Unfunded Pensions at the Brink

Posted on March 7th, 2011 by admin in Political Economy, Retirement, Scenarios

As many in the USA know, California has the biggest state economy and also is in immanent danger of financial collapse. Even the Democrat politicians who own the entire California state government seem to recognize this. In February, the non-partisan Little Hoover Commission released its report on recommendations to save California finance (Public Pensions for Retirement Security, Report #204, February 2011). This report recommends such politically nasty actions as reducing pensions for those currently retired public employees. Naturally, such recommendations are not well-received. But the fact remains: the pension system is unsustainable and also dominates the budgets of most communities in the state.

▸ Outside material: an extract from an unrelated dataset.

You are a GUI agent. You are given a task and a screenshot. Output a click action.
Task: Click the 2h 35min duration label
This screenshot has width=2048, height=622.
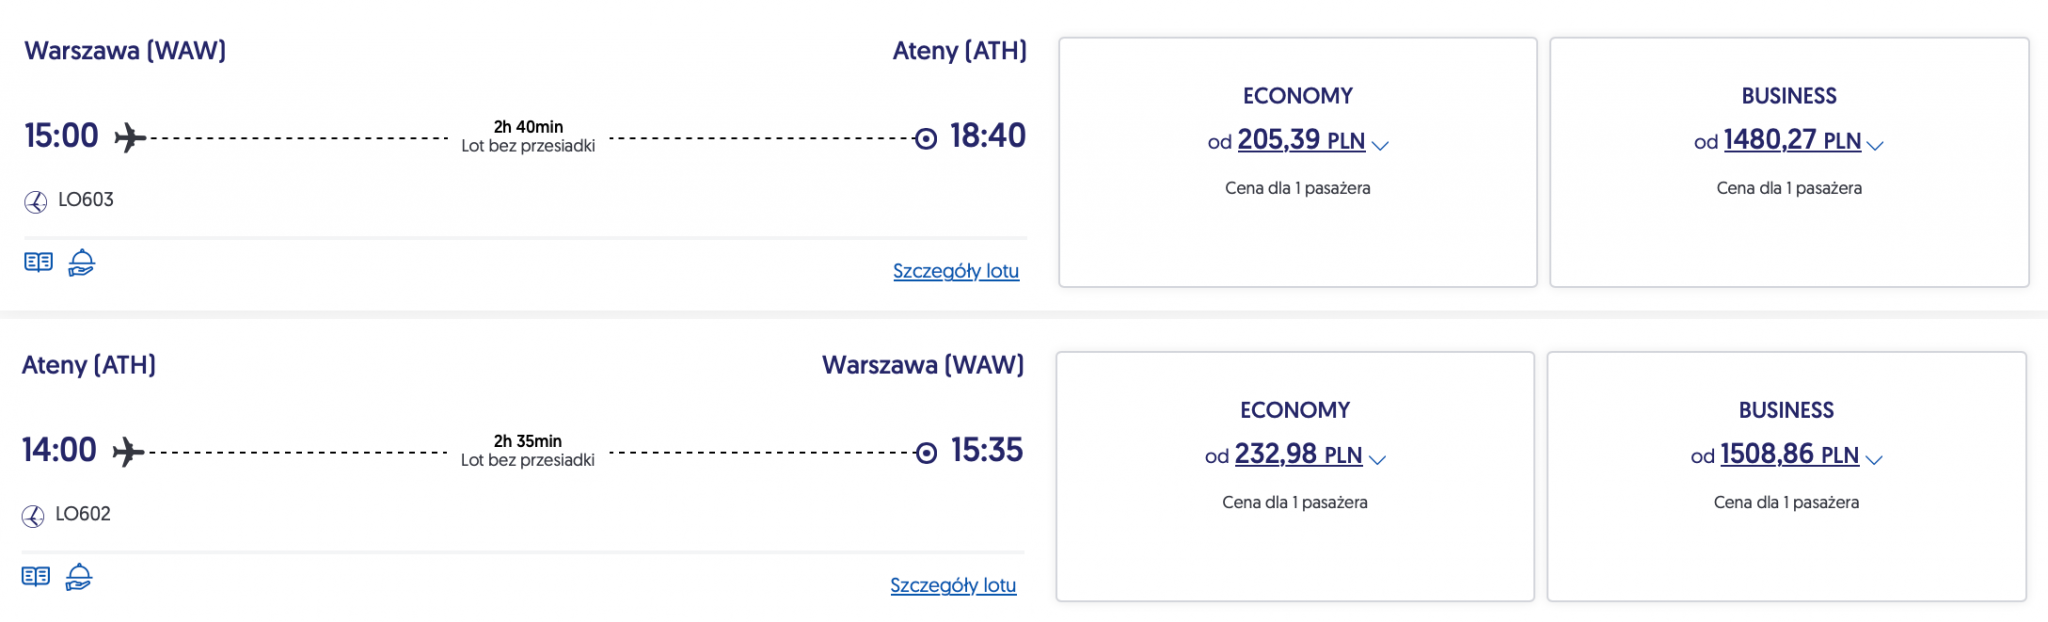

A recent article by Steve Greenhut in the Orange County Register elegantly describes the situation and the political framework. Quoting Greenhut (who refers to the Little Hoover Commission report):

This is a battle over the future of California, as communities spend more than a third of their budgets on pensions (plus even more for other retirement costs for public employees, such as health care), which means “an intensifying fight for diminishing resources from which government can pay for schools, police officers, libraries and health services.” And because public employees “appear to have little incentive to push for reforms,” they, too, will suffer, as they look at cutbacks in public services. Per the report, “A pension cannot grow without a job attached to it.” Maybe that reality eventually will get the unions’ attention.

Yet I’m convinced that the state’s public employee unions will take the state over the cliff rather than pare back their generous benefits. What happens when these pension costs push the state toward insolvency and the dominant political players refuse to give in? We might get to watch this unfold, and the result is unlikely to be pretty.

Little Hoover hit on the real problems: Governments are in the position of paying employees for more years in retirement than they worked thanks to the very low retirement ages creating, in essence, a shadow workforce that costs as much as the real workforce but doesn’t do any work! Police, fire and other public safety pensions must be addressed – California politicians cannot make a devil’s bargain and put the biggest part of the problem off the table, as did Wisconsin Gov. Scott Walker, who made a craven political calculation.

What will happen as the unions and the Democrat politicians (elected with massive help from union dues) defend their pension goodies? This is a system at it’s Boundary. Meaningful changes to make the system financially sustainable will hurt those who got the sweetheart deals, or the entire state can suffer by working to provide the pensioners with a risk-free future.